Philip Gossett, one of the world’s foremost experts on Italian opera, will receive one of four Mellon Distinguished Achievement Awards, an honor that carries with it a $1.5 million prize. Gossett, the Robert W. Reneker Distinguished Service Professor in the University of Chicago’s Department of Music, is a music historian who specializes in 19th-century Italian opera, specifically the works of Rossini, Bellini, Donizetti and Verdi. His selection by the Mellon Foundation marks the first time a musicologist has been chosen for the honor.
Although the Distinguished Achievement Award is only four years old, this is the third time a University of Chicago faculty member has won the prize: philosopher Robert Pippin and historian Sheila Fitzpatrick are both previous winners. The grant, which supports research within the winner’s university, provides its honorees with $1.5 million over a three-year period in order that they and their institutions can deepen and extend humanistic research. In contrast to other academic award programs that benefit the individual scholar exclusively, the Distinguished Achievement Awards recognize the interdependence of scholars and their institutions and are intended to “underscore the decisive contributions the humanities make to the nation’s intellectual life.”
Gossett was a natural choice for the honor, said Ellen Harris, a musicologist and professor at the Massachusetts Institute of Technology. “He has been largely responsible for making 19th-century Italian opera what it is today – a major field and a respected field in musicological research.” Before Gossett’s scholarship, it was considered inappropriate for a student to stray from studying the Renaissance or the great masters like Beethoven and Bach. “The only reason it doesn’t seem strange anymore is because of Philip. You can never say that someone has single-handedly done something, but to the extent that you can, he has single-handedly brought 19th century opera into the highest levels of musicological scholarship,” Harris said.
Opera News has called Gossett the “top expert in the world” on Donizetti, Verdi and Rossini; The New Yorker said he is the “single leader” in the field of 19th-century Italian opera; and earlier this year, Newsday wrote, “Some encomiasts claim that soprano Maria Callas did as much for Italian opera as Toscanini or Verdi. Musicologist Philip Gossett arguably has done as much for Italian opera as any of those geniuses.”

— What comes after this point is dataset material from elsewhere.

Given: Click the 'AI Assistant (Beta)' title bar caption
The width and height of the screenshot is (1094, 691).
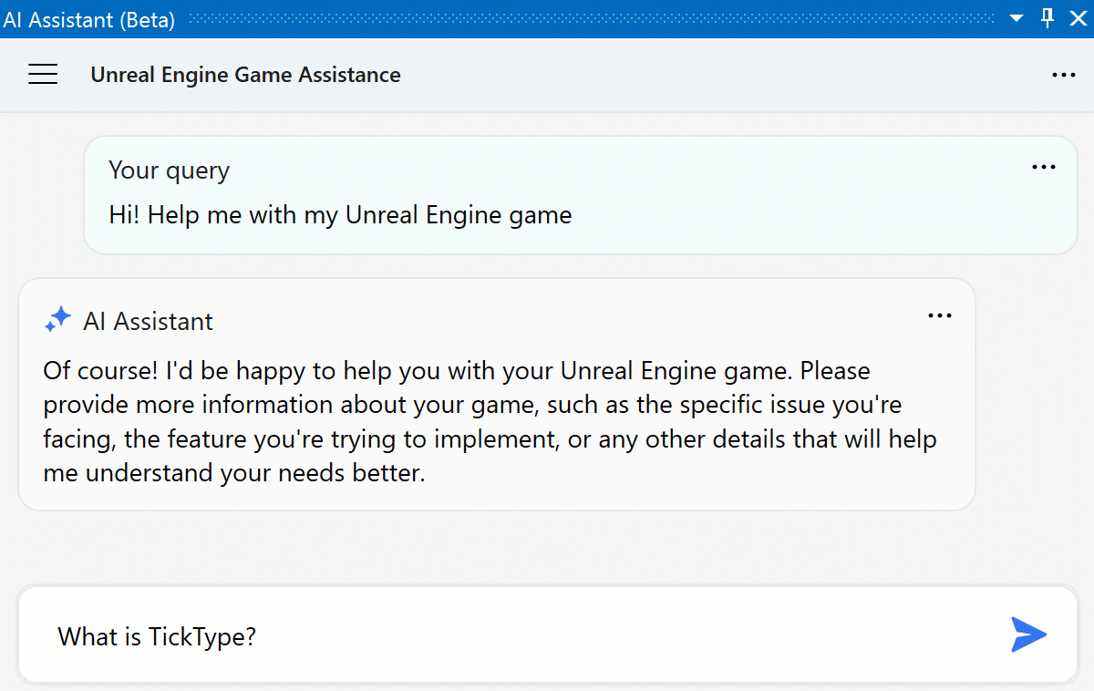Looking at the screenshot, I should [88, 19].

Author of two books on Donizetti and of the forthcoming Divas and Scholars: Performing Italian Opera (Spring 2006, Chicago), Gossett serves as general editor of *The Works of Giuseppe Verdi* and of *The Critical Edition of the Works Gioachino Rossini*. Among the operas he himself has edited or co-edited are Rossini’s Tancredi, Ermione, and Semiramide. He is currently working on Verdi’s La forza del Destino. In 1998 the Italian government awarded him its highest civilian honor, Cavaliere di Gran Croce. Gossett has also served as president of the American Musicological Society and of the Society for Textual Scholarship, as Dean of the Humanities Division at Chicago, and as lecturer and consultant at opera houses and festivals in America and Italy. Gossett, who was once a math and physics major, received his Ph.D. from Princeton University in 1970, and has been teaching at the University of Chicago since 1968.
Gossett said he plans to begin using the grant in the 2006-07 academic year to advance his more than 20-year-old project of creating new critical editions of both Rossini’s and Verdi’s works. In conjunction with this project, he will bring other opera scholars to campus to teach and do research. He plans to hold a major interdisciplinary conference examining the intersection of editorial theory, the preparation of critical editions that can be used as the basis for performance (musical or literary), and the use of these editions in the concert hall, on stage, or in other performance venues. He will also fund research trips to as yet unexplored archives in South America and Spain, where there are major theaters that were once Italian opera hubs.